Recently, several studies, including ours, suggest the existence of two different subtypes of CAFs in PDA (Ohlund et al, 2017; Bernard et al, 2019; Elyada et al, 2019; Hosein et al, 2019). Of the two CAF populations, one appears to be inflammatory, characterized by PDGFRα expression and the secretion of a variety of inflammatory chemokines. This population is referred to the fibroblast population‐1 (Fig 2A). The other population is characterized by αSMA expression and typically considered a myofibroblast. A recent study reports that the inflammatory phenotype of CAFs is mediated by IL‐1, while TGFβ promotes a myofibroblast phenotype (Biffi et al, 2019). We investigated the effect of TGFβ and IL‐1 on IL‐6 secretion in NIH 3T3, PSC, and two human pancreatic CAF cell lines (CAF‐PC1 and CAF‐PC2). Of the two human CAF cell lines, CAF‐PC1 expressed the myofibroblast marker αSMA, while CAF‐PC2 expressed the inflammatory CAF marker PDGFRα (Appendix Fig S3B). In NIH 3T3, PSC, and CAF‐PC2, we found that TGFβ and IL‐1 induced IL‐6 secretion. In addition, the two cytokines had combinatory effect on IL‐6 induction (Fig 3D–F). Interestingly, we found CAF‐PC1, which had myofibroblast features, did not secrete IL‐6 in response to TGFβ or IL‐1 stimulation (Fig 3F).
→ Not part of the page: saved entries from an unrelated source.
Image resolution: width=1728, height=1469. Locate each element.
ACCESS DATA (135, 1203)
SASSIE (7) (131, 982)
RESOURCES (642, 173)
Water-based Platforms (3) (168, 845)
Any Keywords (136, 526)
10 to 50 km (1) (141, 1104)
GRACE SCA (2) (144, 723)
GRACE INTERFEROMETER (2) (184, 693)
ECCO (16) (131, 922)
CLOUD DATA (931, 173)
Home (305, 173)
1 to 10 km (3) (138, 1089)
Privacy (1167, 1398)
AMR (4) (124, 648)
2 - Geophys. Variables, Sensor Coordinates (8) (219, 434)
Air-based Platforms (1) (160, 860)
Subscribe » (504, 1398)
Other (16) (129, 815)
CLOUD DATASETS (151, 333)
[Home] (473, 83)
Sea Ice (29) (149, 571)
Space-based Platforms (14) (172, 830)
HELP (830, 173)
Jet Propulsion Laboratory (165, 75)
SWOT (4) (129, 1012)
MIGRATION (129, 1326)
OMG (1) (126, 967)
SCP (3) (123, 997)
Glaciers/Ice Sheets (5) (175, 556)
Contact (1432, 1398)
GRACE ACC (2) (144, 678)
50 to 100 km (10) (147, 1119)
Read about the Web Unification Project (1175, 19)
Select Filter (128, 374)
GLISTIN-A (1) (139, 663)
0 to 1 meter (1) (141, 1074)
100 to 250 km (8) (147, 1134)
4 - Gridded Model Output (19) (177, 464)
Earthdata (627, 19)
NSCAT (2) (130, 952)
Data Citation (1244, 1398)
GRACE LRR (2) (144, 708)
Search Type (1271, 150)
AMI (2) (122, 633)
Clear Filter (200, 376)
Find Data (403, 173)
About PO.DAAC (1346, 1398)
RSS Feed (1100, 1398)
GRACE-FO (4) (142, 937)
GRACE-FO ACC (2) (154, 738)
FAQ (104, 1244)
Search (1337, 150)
To identify the transcription factors that mediated the IL‐6 secretion upon TGFβ treatment, we knocked down transcription factors that mediate the canonical (SMAD4) or non‐canonical (JUNB, JUND) TGFβ signaling in CAF‐PC2 (Zhang, 2009; Massague, 2012). We found that the IL‐6 induction was dependent on JUND (Fig 3G). In comparison, we found that IL‐1 induced IL‐6 in an NF‐κB‐dependent manner (Fig 3H), consistent with prior results (Biffi et al, 2019). In summary, these data suggest that TGFβ promotes IL‐6 secretion in different types of cytokine‐secreting fibroblasts through non‐canonical TGFβ signaling.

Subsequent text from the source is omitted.